The Urbanites’ Frazier agreed, noting transportation as one of the reasons it’s hard to get consistent attendance at school or after-school programs in Colorado Springs.
“During the summer, we have a summer enrichment program on site run by another organization,” Frazier said, “and their enrollment is 25 or 26 children, but it’s sporadic. They might come one day but not the rest of the week. They don’t have transportation, or they have to stay home and take care of siblings.”
For Denver, the scores are shifted somewhat but still reflect a wide gap between neighborhoods, and an enormous gap depending on race.
Denver’s lowest neighborhood scores are at a median of 21 in the opportunity index (primarily to the southwest and northeast of the city center, mapping shows), while its highest neighborhoods have a median of 95 (think Cherry Creek, Crestmoor and Hilltop). That leaves an opportunity gap of 74, higher than Colorado Springs but not as high as cities singled out in the report such as Detroit, St. Louis or Philadelphia.
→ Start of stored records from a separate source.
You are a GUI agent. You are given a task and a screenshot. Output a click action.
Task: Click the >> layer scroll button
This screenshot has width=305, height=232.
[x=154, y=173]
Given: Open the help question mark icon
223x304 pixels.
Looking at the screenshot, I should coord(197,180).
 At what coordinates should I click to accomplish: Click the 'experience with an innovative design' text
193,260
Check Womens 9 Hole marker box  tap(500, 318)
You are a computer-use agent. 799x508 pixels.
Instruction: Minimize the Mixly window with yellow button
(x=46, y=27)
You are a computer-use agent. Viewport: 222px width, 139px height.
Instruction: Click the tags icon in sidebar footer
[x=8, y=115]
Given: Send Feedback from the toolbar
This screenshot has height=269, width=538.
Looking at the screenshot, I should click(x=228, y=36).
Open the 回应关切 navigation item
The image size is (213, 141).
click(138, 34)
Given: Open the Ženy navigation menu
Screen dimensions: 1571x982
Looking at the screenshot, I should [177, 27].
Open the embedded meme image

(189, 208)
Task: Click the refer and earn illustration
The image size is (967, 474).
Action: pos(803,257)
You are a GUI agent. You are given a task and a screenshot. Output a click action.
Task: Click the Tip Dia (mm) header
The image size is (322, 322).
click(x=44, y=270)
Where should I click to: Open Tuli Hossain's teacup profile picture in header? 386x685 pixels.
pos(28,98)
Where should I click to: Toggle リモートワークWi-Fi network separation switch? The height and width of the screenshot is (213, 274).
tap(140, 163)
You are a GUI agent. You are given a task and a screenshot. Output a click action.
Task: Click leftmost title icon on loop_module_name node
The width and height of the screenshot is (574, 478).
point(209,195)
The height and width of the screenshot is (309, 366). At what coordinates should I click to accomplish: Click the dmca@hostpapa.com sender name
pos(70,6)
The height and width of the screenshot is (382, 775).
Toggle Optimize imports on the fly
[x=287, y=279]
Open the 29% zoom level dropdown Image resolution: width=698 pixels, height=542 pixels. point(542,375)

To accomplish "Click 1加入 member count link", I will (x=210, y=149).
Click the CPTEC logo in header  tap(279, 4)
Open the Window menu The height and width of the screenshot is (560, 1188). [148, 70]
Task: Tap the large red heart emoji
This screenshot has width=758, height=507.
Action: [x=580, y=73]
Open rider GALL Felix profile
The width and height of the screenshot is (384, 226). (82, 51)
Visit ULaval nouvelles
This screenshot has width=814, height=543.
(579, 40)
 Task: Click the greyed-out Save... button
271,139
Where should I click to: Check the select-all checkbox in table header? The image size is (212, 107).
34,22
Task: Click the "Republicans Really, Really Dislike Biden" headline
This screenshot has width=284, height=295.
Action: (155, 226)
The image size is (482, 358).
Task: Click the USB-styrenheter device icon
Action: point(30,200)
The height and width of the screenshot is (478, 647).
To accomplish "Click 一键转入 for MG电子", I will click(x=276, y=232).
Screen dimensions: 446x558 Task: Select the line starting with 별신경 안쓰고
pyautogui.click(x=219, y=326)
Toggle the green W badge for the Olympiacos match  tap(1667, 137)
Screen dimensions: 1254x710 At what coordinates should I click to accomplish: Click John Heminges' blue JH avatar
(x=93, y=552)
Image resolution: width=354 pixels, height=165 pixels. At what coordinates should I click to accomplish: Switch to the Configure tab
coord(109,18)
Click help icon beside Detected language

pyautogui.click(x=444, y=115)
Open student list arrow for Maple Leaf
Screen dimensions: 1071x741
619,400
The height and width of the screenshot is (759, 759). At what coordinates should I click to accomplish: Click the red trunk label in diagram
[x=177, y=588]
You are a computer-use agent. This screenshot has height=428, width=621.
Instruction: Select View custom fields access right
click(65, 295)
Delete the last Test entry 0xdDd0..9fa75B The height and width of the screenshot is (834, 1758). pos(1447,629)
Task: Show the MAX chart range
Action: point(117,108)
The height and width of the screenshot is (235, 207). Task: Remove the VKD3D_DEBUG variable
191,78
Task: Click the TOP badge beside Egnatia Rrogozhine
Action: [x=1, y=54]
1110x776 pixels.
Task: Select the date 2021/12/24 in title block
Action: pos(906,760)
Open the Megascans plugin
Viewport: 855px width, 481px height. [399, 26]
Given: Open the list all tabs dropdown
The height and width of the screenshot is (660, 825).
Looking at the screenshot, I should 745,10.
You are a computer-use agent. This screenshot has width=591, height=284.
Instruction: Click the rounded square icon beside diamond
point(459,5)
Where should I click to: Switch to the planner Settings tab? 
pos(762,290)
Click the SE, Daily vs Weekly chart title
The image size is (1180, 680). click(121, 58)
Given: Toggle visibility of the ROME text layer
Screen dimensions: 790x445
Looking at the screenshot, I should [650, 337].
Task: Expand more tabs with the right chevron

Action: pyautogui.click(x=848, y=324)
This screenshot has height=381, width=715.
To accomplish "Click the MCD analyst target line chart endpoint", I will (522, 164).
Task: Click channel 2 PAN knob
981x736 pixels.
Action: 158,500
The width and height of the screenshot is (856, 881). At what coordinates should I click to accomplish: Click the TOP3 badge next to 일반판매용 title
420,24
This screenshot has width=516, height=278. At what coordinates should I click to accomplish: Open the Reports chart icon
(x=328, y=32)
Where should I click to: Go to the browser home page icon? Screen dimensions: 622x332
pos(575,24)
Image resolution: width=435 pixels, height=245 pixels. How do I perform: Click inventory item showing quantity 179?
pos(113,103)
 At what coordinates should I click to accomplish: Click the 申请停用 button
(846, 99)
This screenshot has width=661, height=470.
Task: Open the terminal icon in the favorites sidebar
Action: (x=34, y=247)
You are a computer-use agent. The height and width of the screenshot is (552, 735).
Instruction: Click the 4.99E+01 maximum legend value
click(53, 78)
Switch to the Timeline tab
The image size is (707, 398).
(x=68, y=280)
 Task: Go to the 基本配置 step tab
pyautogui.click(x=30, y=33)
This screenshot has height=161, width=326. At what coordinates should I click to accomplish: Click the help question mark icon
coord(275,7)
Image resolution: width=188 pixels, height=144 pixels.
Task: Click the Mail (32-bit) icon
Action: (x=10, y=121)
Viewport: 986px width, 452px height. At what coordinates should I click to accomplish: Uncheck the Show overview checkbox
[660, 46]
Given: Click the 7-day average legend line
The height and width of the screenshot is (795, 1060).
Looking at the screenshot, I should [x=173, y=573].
Clicking through the charts by race, though, tells a more disturbing story. More than 58% of white children live in Denver’s “high” or “very high” opportunity neighborhoods, according to the index. But only 12.5% of Black children live in those neighborhoods. Sixty-nine percent of Hispanic children live in Denver’s “low” or “very low” opportunity neighborhoods.
The opportunity gap researchers don’t want anyone patting themselves on the back for noticing relatively positive scores. This 2.0 version is more refined and statistically broadened from the previous iteration, which Brandeis researchers were encouraged to see utilized by many cities to help promote equity policies and programs.
For example, Chicago’s public health leaders are using the data to explore correlations between low opportunity and health outcomes, Acevedo-Garcia said. Teen pregnancy and lead poisoning have strong correlations in the lower opportunity neighborhoods, and Chicago will use that information to help direct grant programs and other work, including during funding applications by neighborhoods. A medical center in Boston is using the opportunity scores to inform its public engagement and community benefit work, she added.
“People tend to be one-dimensional and stigmatize neighborhoods with the one measure of poverty levels,” Acevedo-Garcia said. “This is a more complex measure and speaks to distribution of opportunity,” instead of just distribution of income. Brandeis plans to continue improving and repeating the scores, and expects communities will use the data to track neighborhood changes over time.
McComsey, Frazier and others said they will keep looking for new ways to help families across such opportunity gaps in Colorado Springs. Priorities, McComsey said, include “more preschool, more transportation, more bridges to college.”
“We’re a much more conservative city in terms of taxation,” McComsey said. “But we’re going through a lot of urban growth, too. I don’t think the Springs has a lot of tools in its tool kit for urban planning.”